Need to Know: September 19, 2023
OFF THE TOP
You might have heard: Former CNN digital chief named publisher of Atlanta Journal-Constitution (The New York Times)
But did you know: Atlanta news outlet aims for half a million digital subscribers in under four years (The Wall Street Journal)
The Atlanta Journal-Constitution’s new president and publisher, Andrew Morse, has plans to vastly increase the publication’s digital presence in the Southeast, with a goal of reaching 500,000 digital subscribers by the end of 2026, up from 60,000 now. Morse told Alexandra Bruell that the AJC wants to reach cities in Georgia that have experienced a decline in local coverage, including Macon, Savannah, Columbus, Augusta and Athens. The publication also plans to add new video and audio features, and will prioritize digital content. “The print paper has become a secondary consideration,” Morse told the Journal.
+ Related: The AJC’s news release (Cision); “Some cool jobs” (X, Stephanie Lamm)
+ Noted: New Jersey papers to end Saturday print editions (NJ.com); Time doubles down on opinion content (Axios)
API UPDATE
API’s Roberts selected for Poynter leadership academy
API’s Kamaria Roberts was named as one of 30 BIPOC journalists selected for the Poynter Institute’s seventh annual Leadership Academy for Diversity in Media. Roberts, our deputy director of local news transformation, will participate in the weeklong program, which is designed to connect and empower diverse leaders. Those selected represent new and legacy media, nonprofits and other journalism organizations, Poynter said in its release.
TECH TALK TUESDAY
Who owns reported work in AI-generated content?
From API’s Elite Truong: I find myself revisiting this Digiday article from July as I hear from local news leaders on how they’re considering using generative AI in their work, and how large-language models (LLMs) are potentially already using their work to create better responses. There has been a parallel debate on the ethical trickiness of using voices trained off of reporters to read their articles and who that voice belongs to. How is your newsroom thinking about fair use with generative AI and what content belongs to a reporter vs. the organization? We’d love to hear from you. Email me at elite.truong@americanpressinstitute.org.
+ Related: AI wrote this editorial. It offers persuasive arguments for why that’s a bad idea. (St. Louis Post-Dispatch)
TRY THIS AT HOME
How to pay freelancers more without increasing your newsroom budget (Nieman Reports)

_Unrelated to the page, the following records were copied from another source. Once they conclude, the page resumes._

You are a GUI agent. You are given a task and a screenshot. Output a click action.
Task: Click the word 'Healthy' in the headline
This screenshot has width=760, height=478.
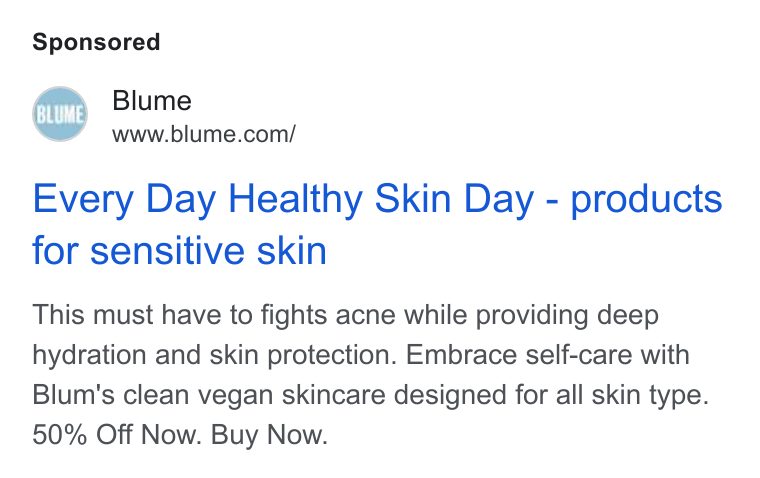(x=296, y=199)
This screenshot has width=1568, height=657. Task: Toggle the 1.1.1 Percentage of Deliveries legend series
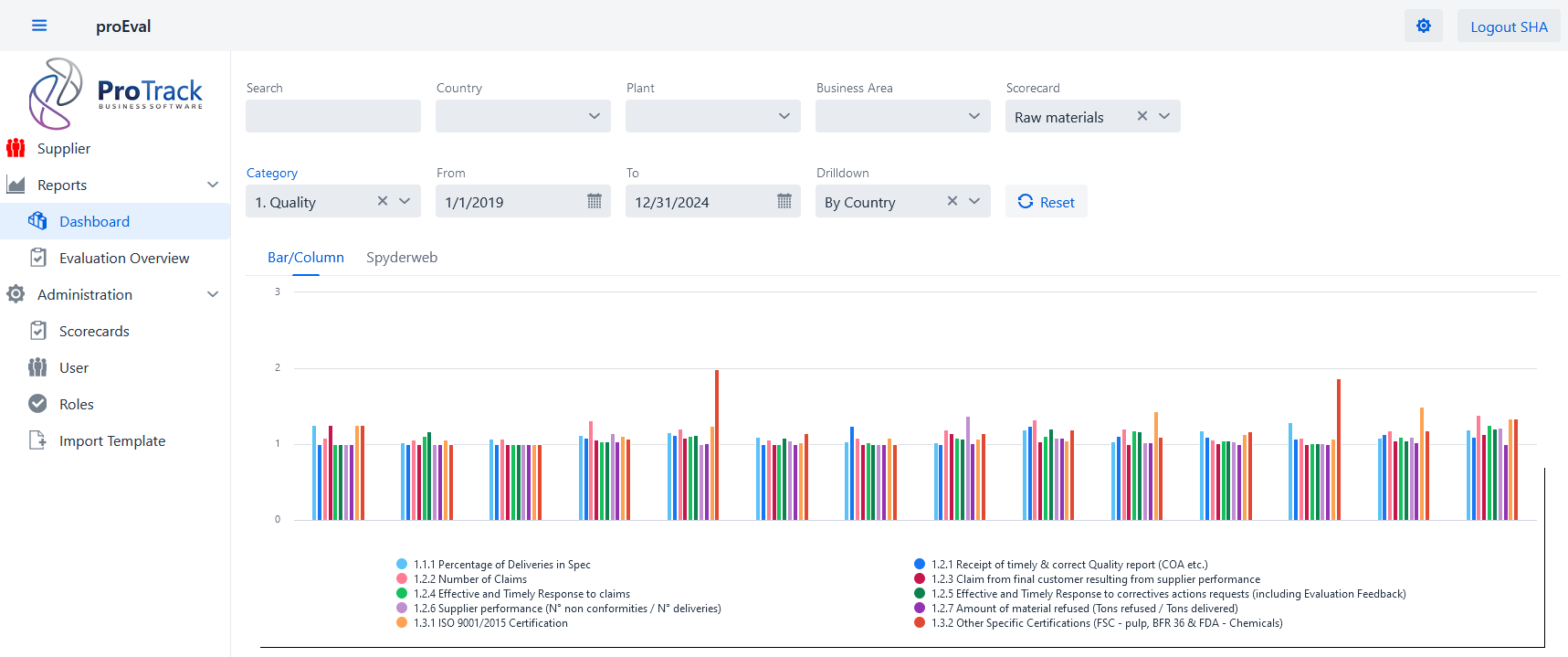click(x=402, y=565)
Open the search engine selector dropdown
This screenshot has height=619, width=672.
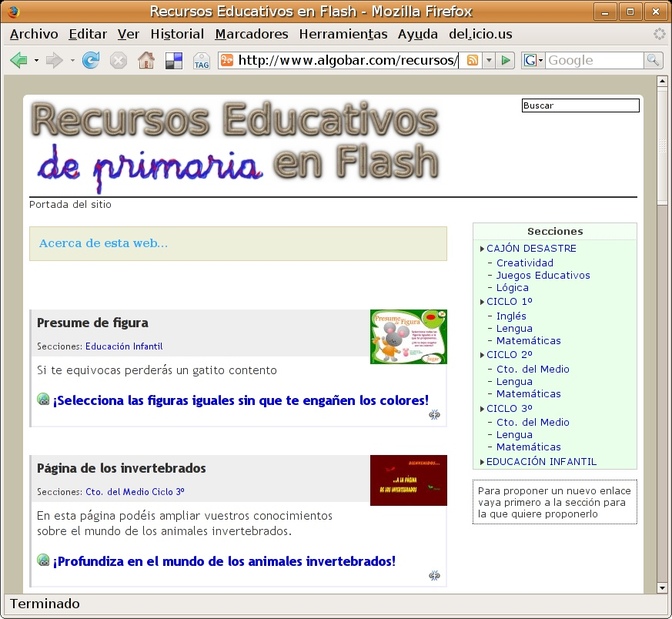coord(540,60)
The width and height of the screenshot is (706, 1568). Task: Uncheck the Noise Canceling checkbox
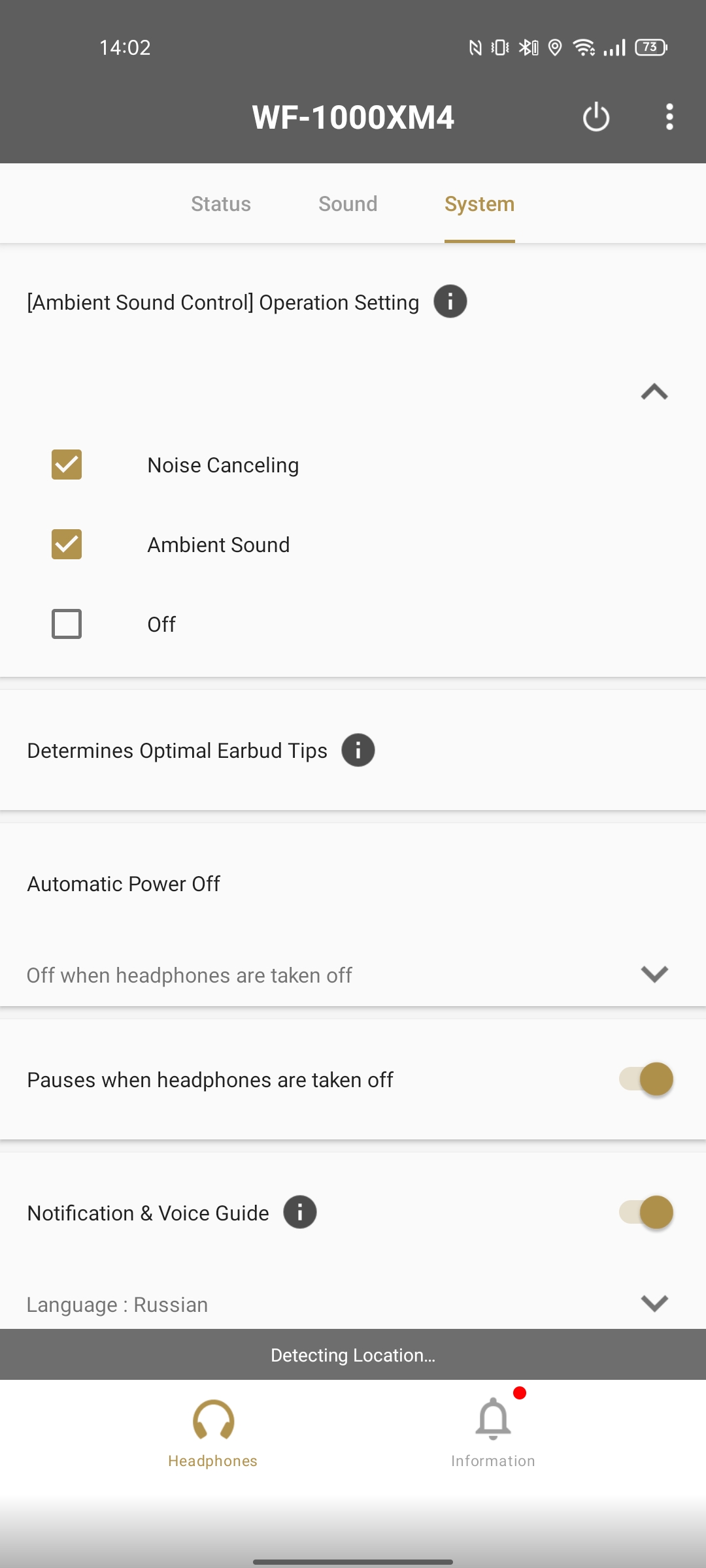click(67, 465)
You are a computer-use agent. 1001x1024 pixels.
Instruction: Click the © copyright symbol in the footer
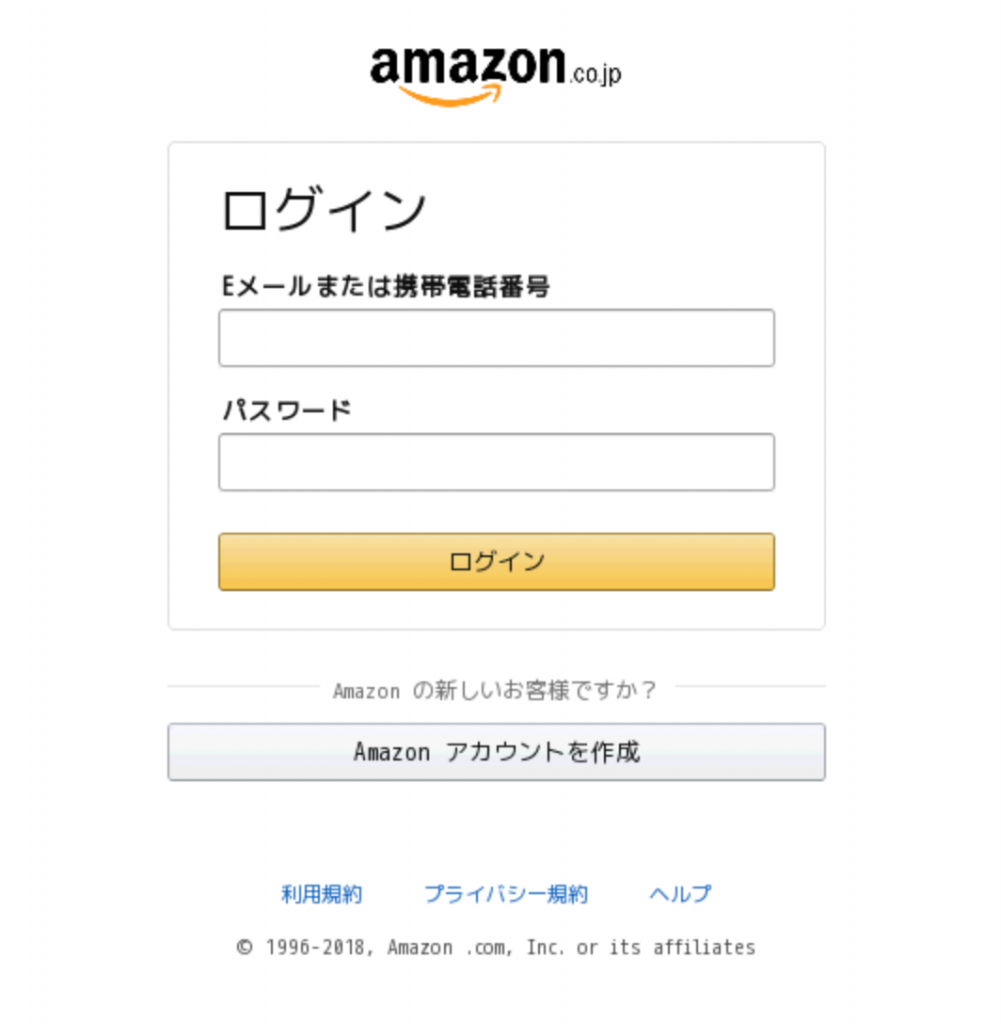coord(245,947)
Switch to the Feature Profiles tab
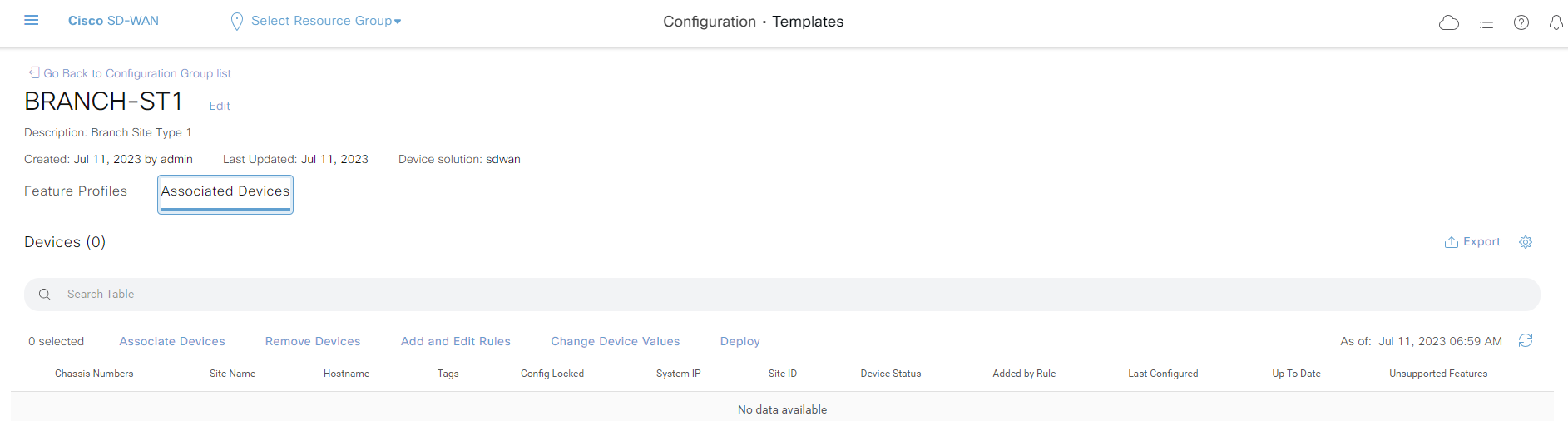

Too often freelancers’ time is wasted due to a lack of clarity about their assignments, writes Katherine Lewis, a freelance writer and editor who founded the Institute for Independent Journalists. She offers ways that news leaders can help freelancers by streamlining the process. The first (and biggest): be specific about the scope and expectations of the assignment. “Freelancers suffer when an assignment is unclear or editors move the goal posts during the editorial process,” she writes. Lewis also created a checklist for freelancers taking on a new client.
OFFSHORE
National World journalists striking over ‘industry in crisis’ (BBC)
Journalists in Northern Ireland who work for the regional publisher National World are striking over pay and conditions. The publications affected include the News Letter, the oldest English language daily paper in circulation, and the Derry Journal, Ireland’s second oldest newspaper, write Michael McBride and Rebekah Wilson. The National Union of Journalists’ Irish Secretary Seamus Dooley said at a picket line in Belfast that journalism was becoming an “unaffordable profession” and that local journalists are having to rely on second incomes.
OFFBEAT
An ode to the newspaper sports section, as it gasps for air (The Washington Post)
With the closure of The New York Times sports desk, Washington Post columnist Barry Svrluga laments what he says is a loss for everyone and poses a larger question: “The great American newspaper sports section might not be dead. But it’s unhealthy, and who knows the cure?” The modern, digital media landscape has changed sports sections, and sports writing. And The Times, Svrluga writes, was never designed for hardcore sports fans. It was a place “for deep reporting and superior writing, for stories you found few other places.”
+ Related: New York Times reporters to rally as sports desk officially closes (The Washington Post)
SHAREABLE
Media’s political divide plays out in Maine (Semafor)
Maine’s media landscape has become a “microcosm of the broader forces at work in the troubled American local news network,” writes Max Tani. Two left-leaning political funders, George Soros and Hansjörg Wyss, played a role in the nonprofit purchase of two dozen local newspapers in Maine, he writes. The nonprofit National Trust for Local News says that Soros’ Open Society was a contributor but that the funds were not committed specifically for the project. Meanwhile, a conservative political network is investing in Maine, too. The Federalist Society’s Leonard Leo has been funding the parent of an outlet called The Maine Wire, a small digital publication that serves as a right-wing aggregator of content explicitly focused on politics.
PQ: “The National Trust’s purchase of the Maine newspapers represent an attempt to preserve existing local news outlets that cover local stories and public figures across the political spectrum. The Leo-backed Maine Wire is a smaller-scale, much more overtly political effort to put a conservative spin on local news in Maine.”